═════ Extracted data ═════

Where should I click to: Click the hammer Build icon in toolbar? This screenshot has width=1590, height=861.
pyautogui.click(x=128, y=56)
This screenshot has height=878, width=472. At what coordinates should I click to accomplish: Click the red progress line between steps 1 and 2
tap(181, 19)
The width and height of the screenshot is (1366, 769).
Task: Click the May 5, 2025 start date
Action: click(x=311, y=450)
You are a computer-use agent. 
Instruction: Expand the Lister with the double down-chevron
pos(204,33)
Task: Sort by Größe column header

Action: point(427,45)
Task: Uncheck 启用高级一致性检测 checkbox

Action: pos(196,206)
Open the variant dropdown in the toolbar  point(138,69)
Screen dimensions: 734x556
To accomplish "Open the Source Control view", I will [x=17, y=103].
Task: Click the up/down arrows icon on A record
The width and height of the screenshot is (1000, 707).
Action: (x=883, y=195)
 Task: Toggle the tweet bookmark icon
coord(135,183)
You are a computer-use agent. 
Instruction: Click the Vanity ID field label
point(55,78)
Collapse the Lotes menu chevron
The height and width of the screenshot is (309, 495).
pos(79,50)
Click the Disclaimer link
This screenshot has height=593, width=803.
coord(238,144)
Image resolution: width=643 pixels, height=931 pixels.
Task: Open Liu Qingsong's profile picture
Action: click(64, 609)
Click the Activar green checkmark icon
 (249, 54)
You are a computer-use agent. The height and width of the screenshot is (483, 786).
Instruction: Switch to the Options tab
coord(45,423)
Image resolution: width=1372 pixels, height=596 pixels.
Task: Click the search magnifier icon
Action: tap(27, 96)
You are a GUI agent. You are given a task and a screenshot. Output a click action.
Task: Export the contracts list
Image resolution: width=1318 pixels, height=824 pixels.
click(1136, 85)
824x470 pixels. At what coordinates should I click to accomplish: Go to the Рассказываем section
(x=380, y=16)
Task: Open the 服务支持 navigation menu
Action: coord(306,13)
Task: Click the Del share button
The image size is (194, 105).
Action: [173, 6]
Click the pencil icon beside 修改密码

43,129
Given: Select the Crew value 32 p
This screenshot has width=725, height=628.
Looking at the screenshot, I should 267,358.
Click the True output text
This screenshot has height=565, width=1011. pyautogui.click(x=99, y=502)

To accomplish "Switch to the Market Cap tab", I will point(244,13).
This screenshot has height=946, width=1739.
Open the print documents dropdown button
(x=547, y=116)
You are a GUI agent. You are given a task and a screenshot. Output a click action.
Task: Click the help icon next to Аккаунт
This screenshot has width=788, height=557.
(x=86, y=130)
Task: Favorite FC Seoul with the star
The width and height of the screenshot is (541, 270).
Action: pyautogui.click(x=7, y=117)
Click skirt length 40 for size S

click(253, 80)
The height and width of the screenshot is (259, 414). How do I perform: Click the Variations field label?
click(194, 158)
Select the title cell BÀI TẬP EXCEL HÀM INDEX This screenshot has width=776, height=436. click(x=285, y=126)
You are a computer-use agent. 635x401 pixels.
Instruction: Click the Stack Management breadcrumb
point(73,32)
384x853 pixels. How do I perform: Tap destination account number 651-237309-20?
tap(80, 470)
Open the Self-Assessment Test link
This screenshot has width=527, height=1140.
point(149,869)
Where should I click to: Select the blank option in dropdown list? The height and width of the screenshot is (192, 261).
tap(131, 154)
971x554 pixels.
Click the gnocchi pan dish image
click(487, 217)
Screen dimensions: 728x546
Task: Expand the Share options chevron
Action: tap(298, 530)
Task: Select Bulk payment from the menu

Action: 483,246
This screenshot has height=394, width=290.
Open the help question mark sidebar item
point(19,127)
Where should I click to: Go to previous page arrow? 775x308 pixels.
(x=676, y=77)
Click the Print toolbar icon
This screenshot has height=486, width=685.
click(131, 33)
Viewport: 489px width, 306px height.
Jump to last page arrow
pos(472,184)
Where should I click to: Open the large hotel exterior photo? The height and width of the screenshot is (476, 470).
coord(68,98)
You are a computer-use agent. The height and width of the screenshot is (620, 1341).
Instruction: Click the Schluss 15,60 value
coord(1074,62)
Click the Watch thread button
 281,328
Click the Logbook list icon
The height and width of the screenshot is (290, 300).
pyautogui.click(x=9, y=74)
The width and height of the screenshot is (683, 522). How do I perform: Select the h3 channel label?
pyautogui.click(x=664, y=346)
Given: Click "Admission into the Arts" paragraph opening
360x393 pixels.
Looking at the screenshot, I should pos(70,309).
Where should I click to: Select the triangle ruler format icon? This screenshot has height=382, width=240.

═════

» Assignment
Restate every record word for word.

» Task solution
Where should I click to: Click the hammer Build icon in toolbar? This screenshot has width=1590, height=861.
pyautogui.click(x=128, y=56)
This screenshot has height=878, width=472. At what coordinates should I click to accomplish: Click the red progress line between steps 1 and 2
tap(181, 19)
The width and height of the screenshot is (1366, 769).
Task: Click the May 5, 2025 start date
Action: click(x=311, y=450)
You are a computer-use agent. 
Instruction: Expand the Lister with the double down-chevron
pos(204,33)
Task: Sort by Größe column header

Action: point(427,45)
Task: Uncheck 启用高级一致性检测 checkbox

Action: pos(196,206)
Open the variant dropdown in the toolbar  point(138,69)
Screen dimensions: 734x556
To accomplish "Open the Source Control view", I will [x=17, y=103].
Task: Click the up/down arrows icon on A record
The width and height of the screenshot is (1000, 707).
Action: (x=883, y=195)
 Task: Toggle the tweet bookmark icon
coord(135,183)
You are a computer-use agent. 
Instruction: Click the Vanity ID field label
point(55,78)
Collapse the Lotes menu chevron
The height and width of the screenshot is (309, 495).
pos(79,50)
Click the Disclaimer link
This screenshot has height=593, width=803.
coord(238,144)
Image resolution: width=643 pixels, height=931 pixels.
Task: Open Liu Qingsong's profile picture
Action: click(64, 609)
Click the Activar green checkmark icon
 (249, 54)
You are a computer-use agent. The height and width of the screenshot is (483, 786).
Instruction: Switch to the Options tab
coord(45,423)
Image resolution: width=1372 pixels, height=596 pixels.
Task: Click the search magnifier icon
Action: tap(27, 96)
You are a GUI agent. You are given a task and a screenshot. Output a click action.
Task: Export the contracts list
Image resolution: width=1318 pixels, height=824 pixels.
click(1136, 85)
824x470 pixels. At what coordinates should I click to accomplish: Go to the Рассказываем section
(x=380, y=16)
Task: Open the 服务支持 navigation menu
Action: coord(306,13)
Task: Click the Del share button
The image size is (194, 105).
Action: [173, 6]
Click the pencil icon beside 修改密码

43,129
Given: Select the Crew value 32 p
This screenshot has width=725, height=628.
Looking at the screenshot, I should 267,358.
Click the True output text
This screenshot has height=565, width=1011. pyautogui.click(x=99, y=502)

To accomplish "Switch to the Market Cap tab", I will point(244,13).
This screenshot has height=946, width=1739.
Open the print documents dropdown button
(x=547, y=116)
You are a GUI agent. You are given a task and a screenshot. Output a click action.
Task: Click the help icon next to Аккаунт
This screenshot has width=788, height=557.
(x=86, y=130)
Task: Favorite FC Seoul with the star
The width and height of the screenshot is (541, 270).
Action: pyautogui.click(x=7, y=117)
Click skirt length 40 for size S

click(253, 80)
The height and width of the screenshot is (259, 414). How do I perform: Click the Variations field label?
click(194, 158)
Select the title cell BÀI TẬP EXCEL HÀM INDEX This screenshot has width=776, height=436. click(x=285, y=126)
You are a computer-use agent. 635x401 pixels.
Instruction: Click the Stack Management breadcrumb
point(73,32)
384x853 pixels. How do I perform: Tap destination account number 651-237309-20?
tap(80, 470)
Open the Self-Assessment Test link
This screenshot has width=527, height=1140.
point(149,869)
Where should I click to: Select the blank option in dropdown list? The height and width of the screenshot is (192, 261).
tap(131, 154)
971x554 pixels.
Click the gnocchi pan dish image
click(487, 217)
Screen dimensions: 728x546
Task: Expand the Share options chevron
Action: tap(298, 530)
Task: Select Bulk payment from the menu

Action: 483,246
This screenshot has height=394, width=290.
Open the help question mark sidebar item
point(19,127)
Where should I click to: Go to previous page arrow? 775x308 pixels.
(x=676, y=77)
Click the Print toolbar icon
This screenshot has height=486, width=685.
click(131, 33)
Viewport: 489px width, 306px height.
Jump to last page arrow
pos(472,184)
Where should I click to: Open the large hotel exterior photo? The height and width of the screenshot is (476, 470).
coord(68,98)
You are a computer-use agent. The height and width of the screenshot is (620, 1341).
Instruction: Click the Schluss 15,60 value
coord(1074,62)
Click the Watch thread button
 281,328
Click the Logbook list icon
The height and width of the screenshot is (290, 300).
pyautogui.click(x=9, y=74)
The width and height of the screenshot is (683, 522). How do I perform: Select the h3 channel label?
pyautogui.click(x=664, y=346)
Given: Click "Admission into the Arts" paragraph opening
360x393 pixels.
Looking at the screenshot, I should pos(70,309).
Where should I click to: Select the triangle ruler format icon? This screenshot has height=382, width=240.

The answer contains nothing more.